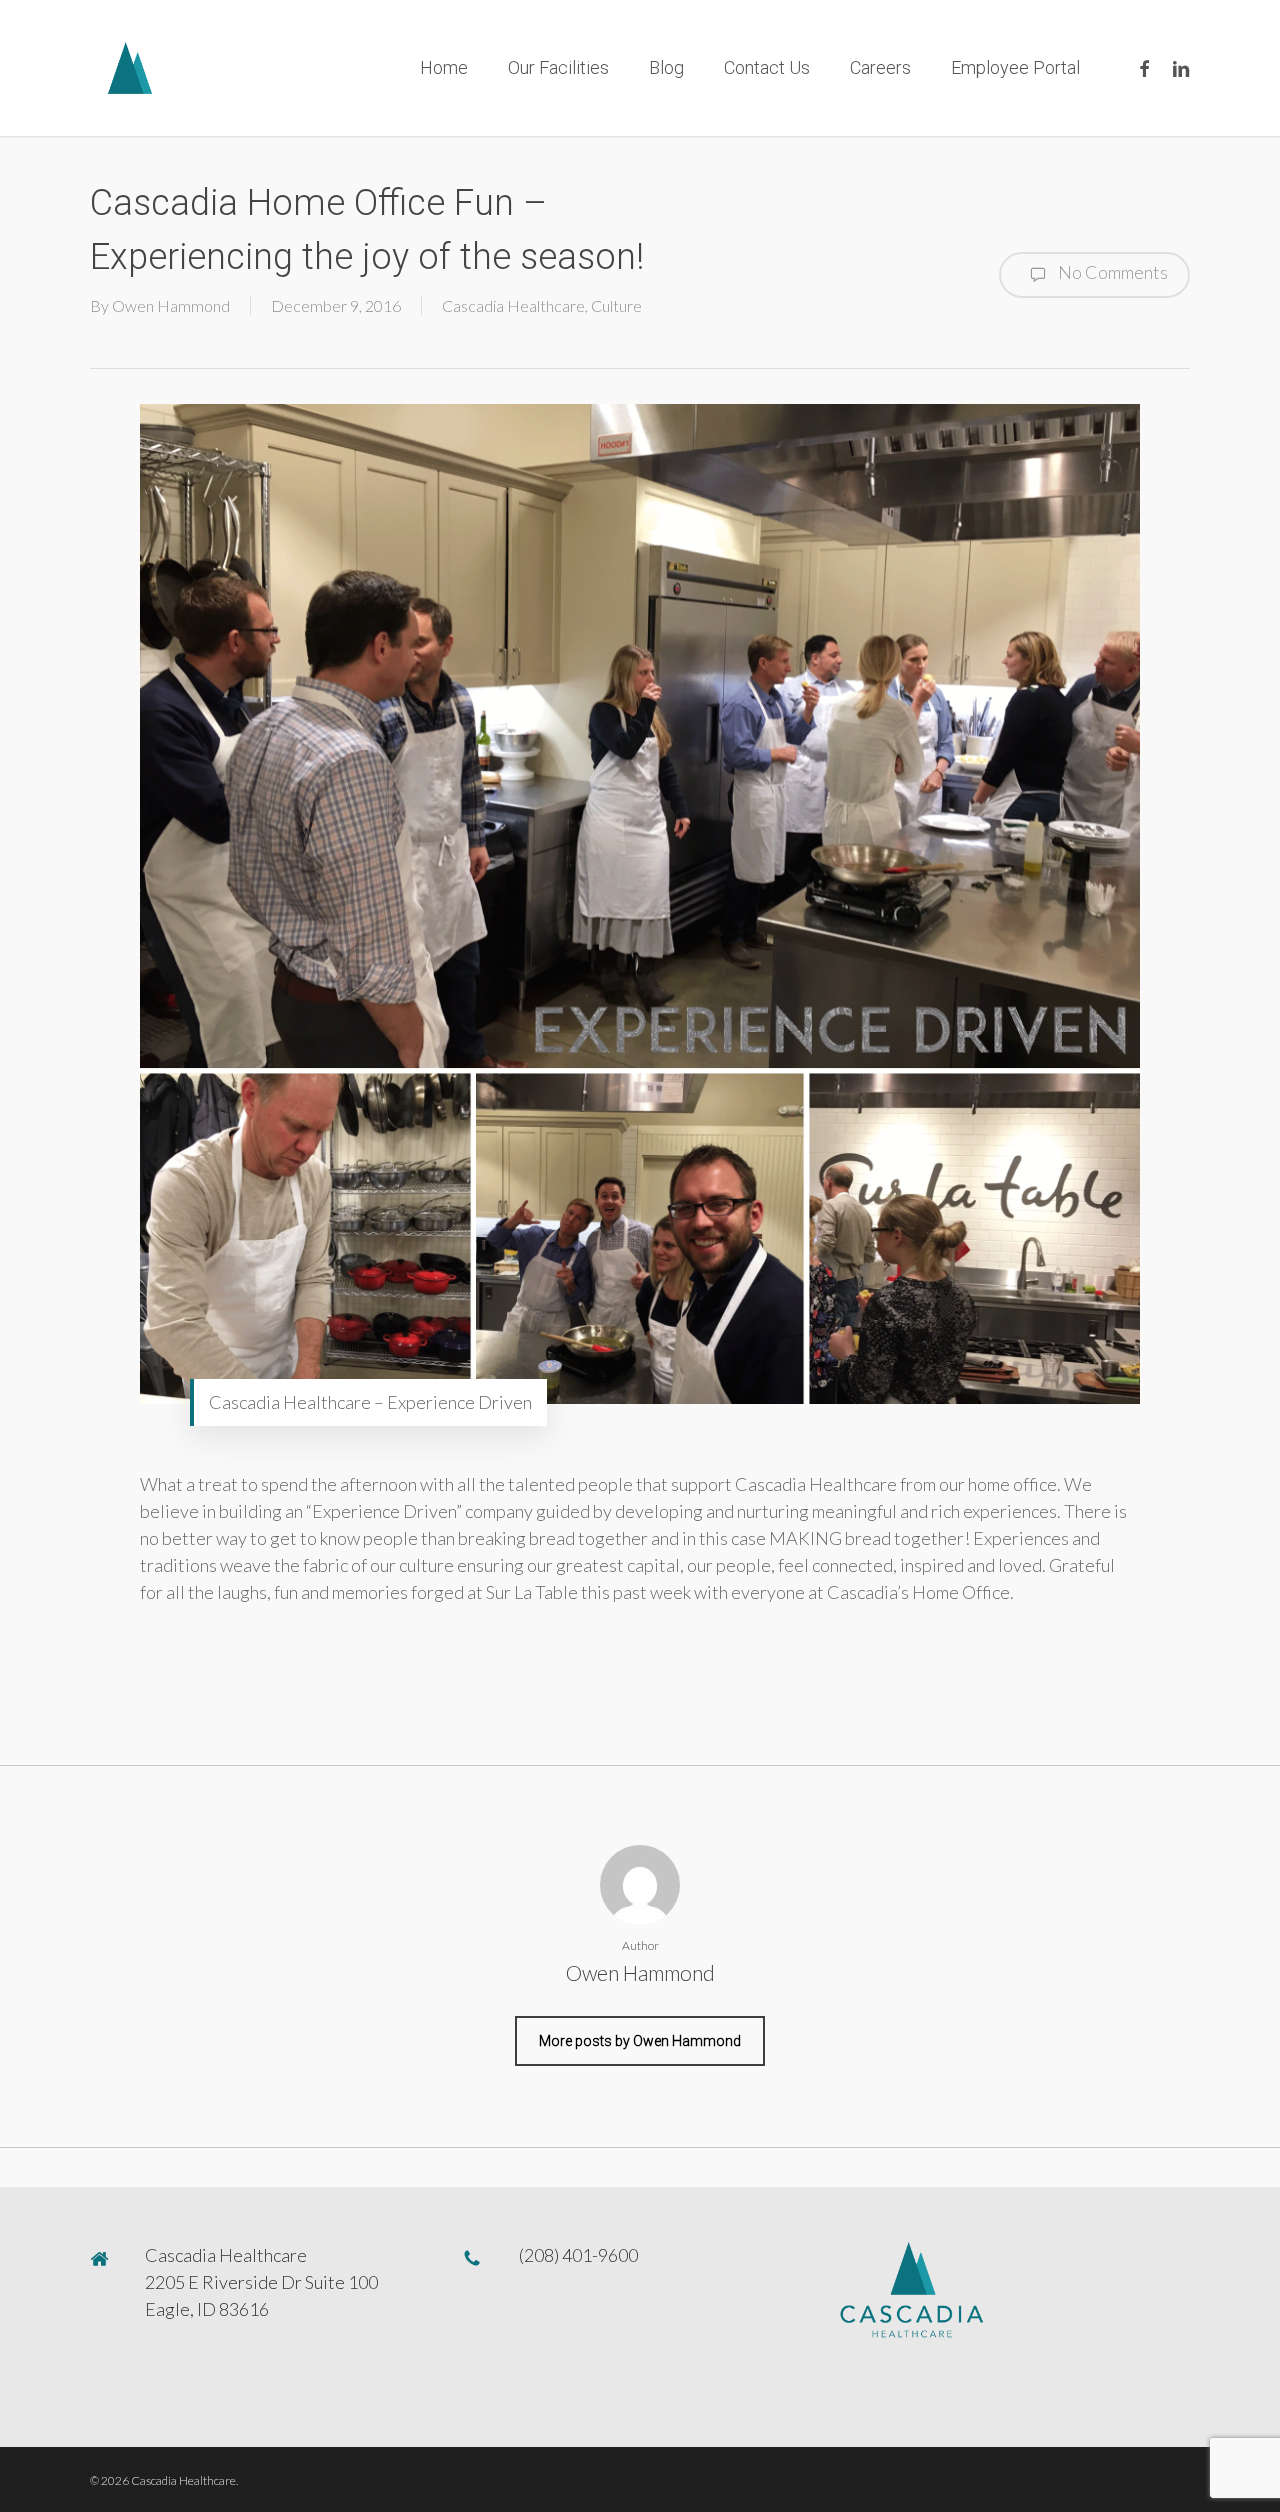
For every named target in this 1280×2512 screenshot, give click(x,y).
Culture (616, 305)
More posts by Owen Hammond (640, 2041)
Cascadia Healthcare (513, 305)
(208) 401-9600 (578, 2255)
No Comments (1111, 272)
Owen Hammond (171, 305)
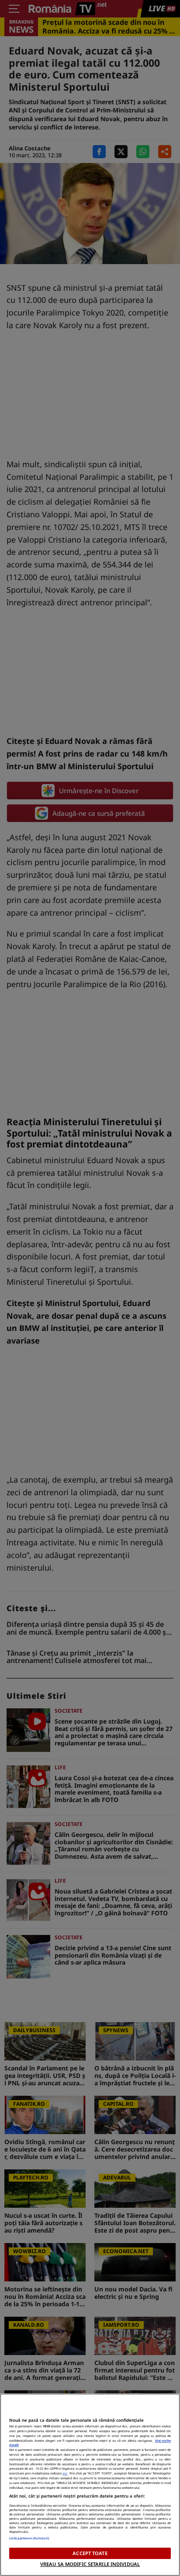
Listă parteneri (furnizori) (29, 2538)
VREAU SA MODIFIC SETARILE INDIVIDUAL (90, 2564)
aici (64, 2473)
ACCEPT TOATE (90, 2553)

* * *

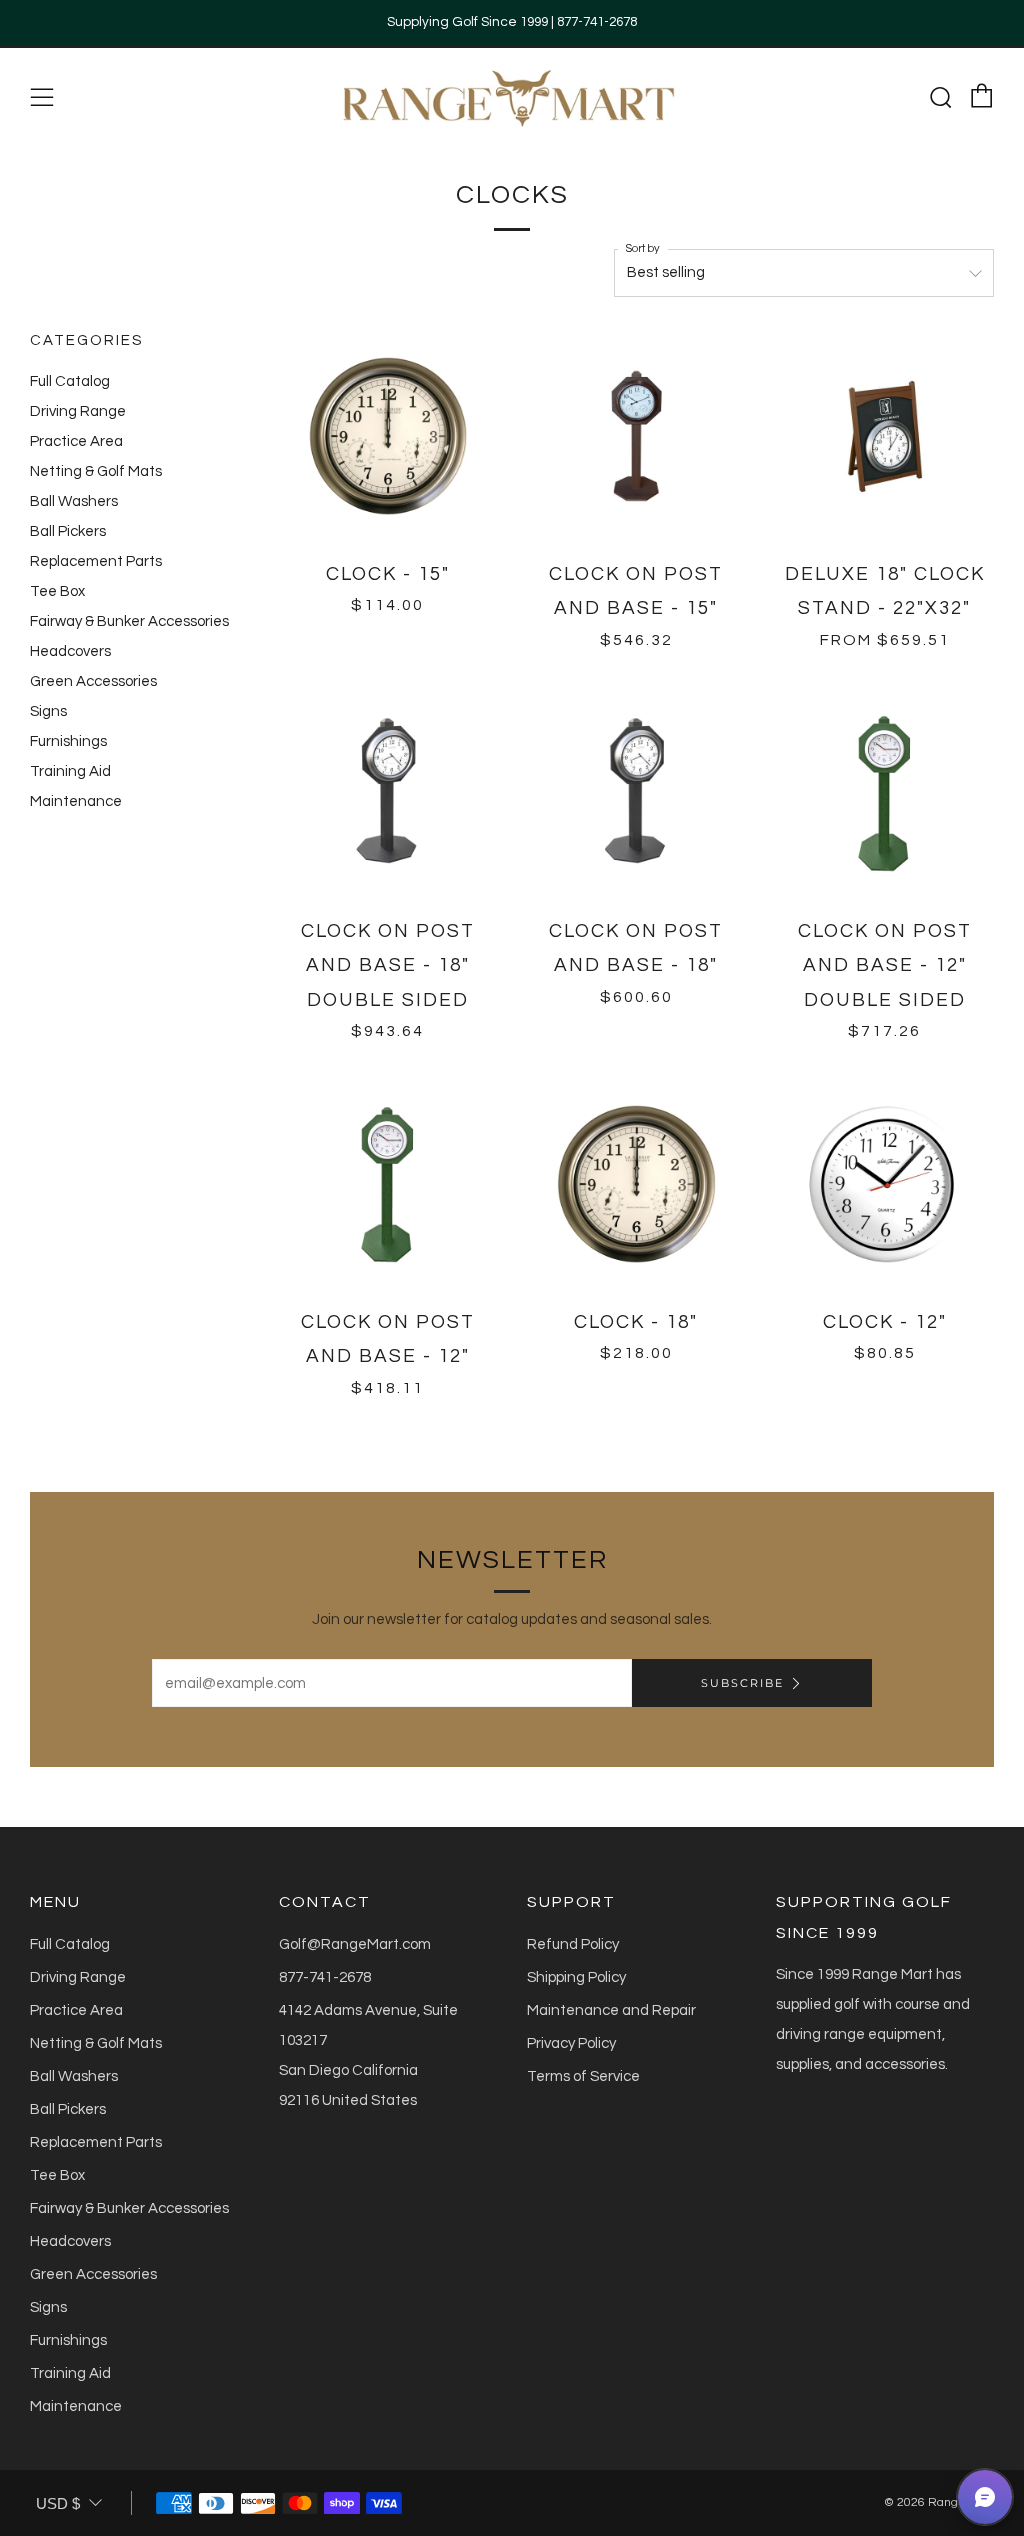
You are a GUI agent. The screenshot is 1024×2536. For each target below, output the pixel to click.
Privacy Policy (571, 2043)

...

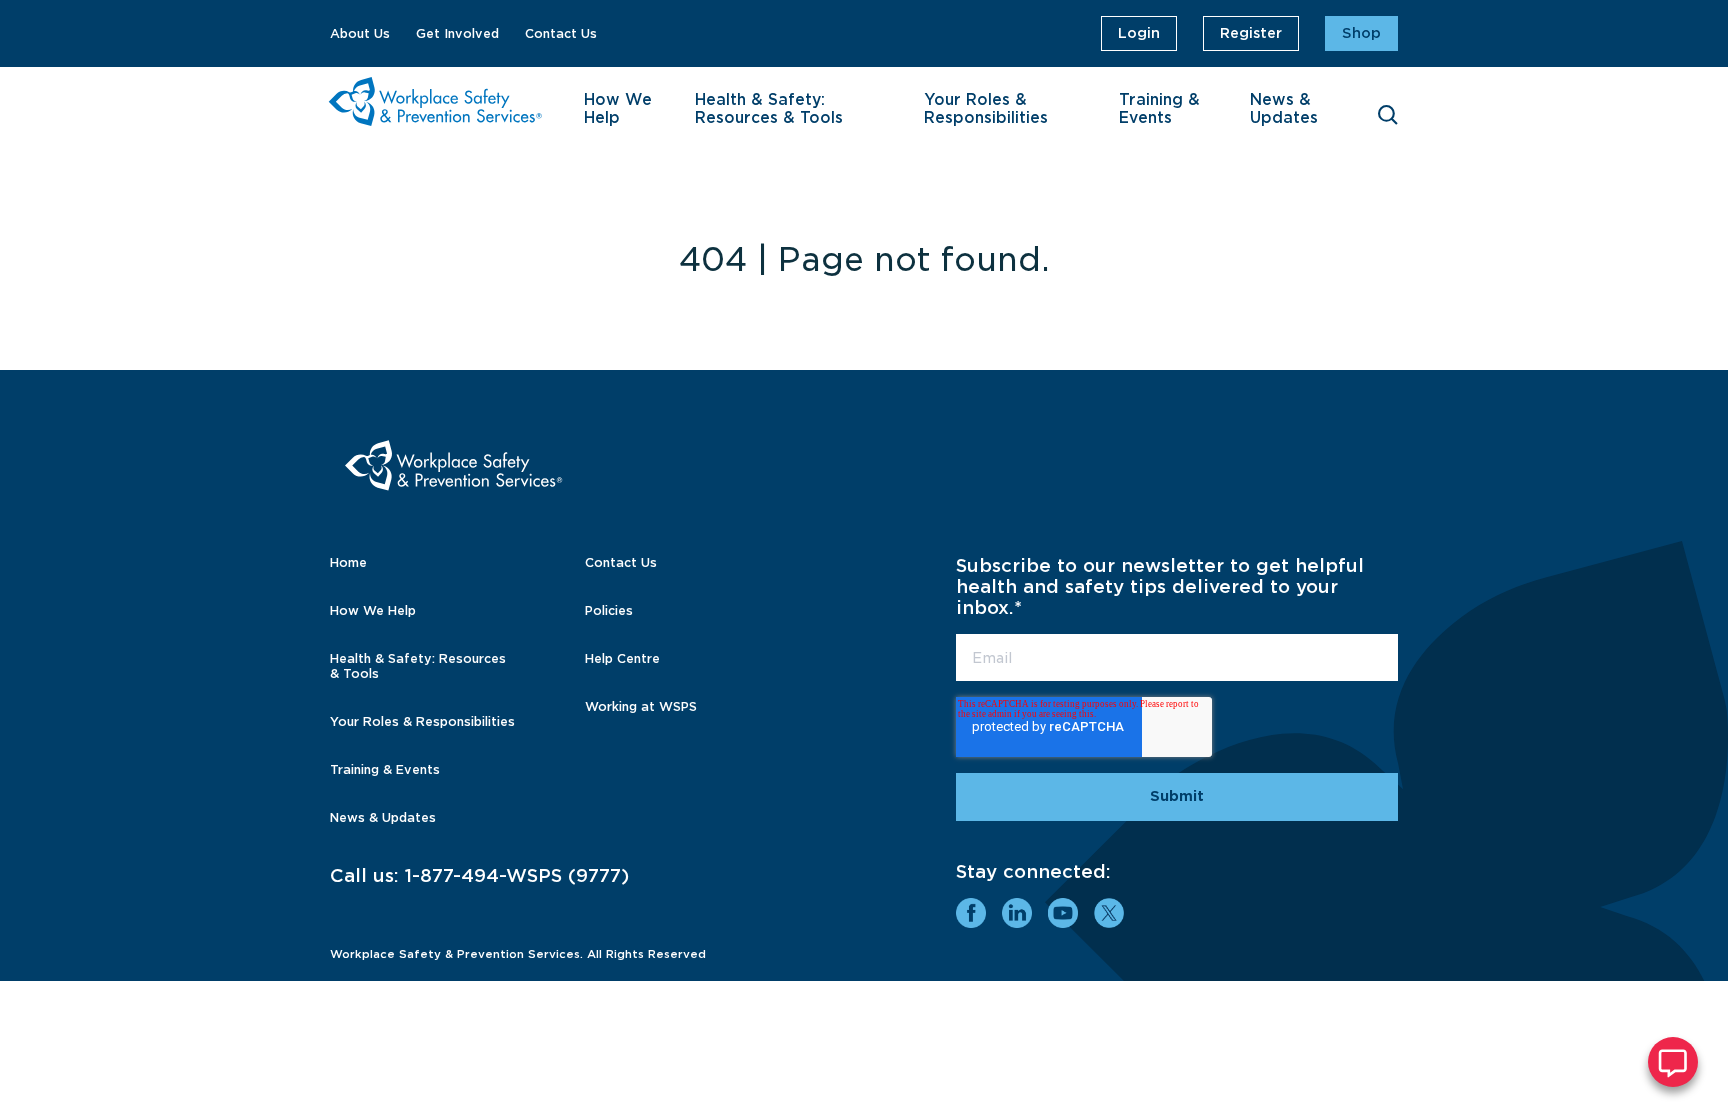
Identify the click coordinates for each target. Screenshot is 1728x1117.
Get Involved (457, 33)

• _TASK TO CARRY OUT_
From the material above, output only the span of lines that starts at the one containing "For every named" and finishes at the one containing "ACCEPT TOATE (90, 2553)", word for word and free of pictures.

• _ANSWER_
For every named target in this 1280×2512 screenshot, give click(x,y).
Culture (616, 305)
More posts by Owen Hammond (640, 2041)
Cascadia Healthcare (513, 305)
(208) 401-9600 (578, 2255)
No Comments (1111, 272)
Owen Hammond (171, 305)
Listă parteneri (furnizori) (29, 2538)
VREAU SA MODIFIC SETARILE INDIVIDUAL (90, 2564)
aici (64, 2473)
ACCEPT TOATE (90, 2553)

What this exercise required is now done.